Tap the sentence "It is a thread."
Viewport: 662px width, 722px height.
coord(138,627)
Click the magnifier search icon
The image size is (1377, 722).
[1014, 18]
==
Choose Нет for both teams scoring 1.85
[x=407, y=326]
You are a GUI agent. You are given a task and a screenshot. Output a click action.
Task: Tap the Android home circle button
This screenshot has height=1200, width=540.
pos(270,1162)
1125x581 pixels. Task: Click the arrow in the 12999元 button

TASK INSTRUCTIONS » An exact copy of the lines above, from the one containing "Choose Нет for both teams scoring 1.85" through the one containing "1125x581 pixels. Task: Click", is the whole of the answer.

FINISHED TASK »
Choose Нет for both teams scoring 1.85
[x=407, y=326]
You are a GUI agent. You are given a task and a screenshot. Output a click action.
Task: Tap the Android home circle button
This screenshot has height=1200, width=540.
pos(270,1162)
1125x581 pixels. Task: Click the arrow in the 12999元 button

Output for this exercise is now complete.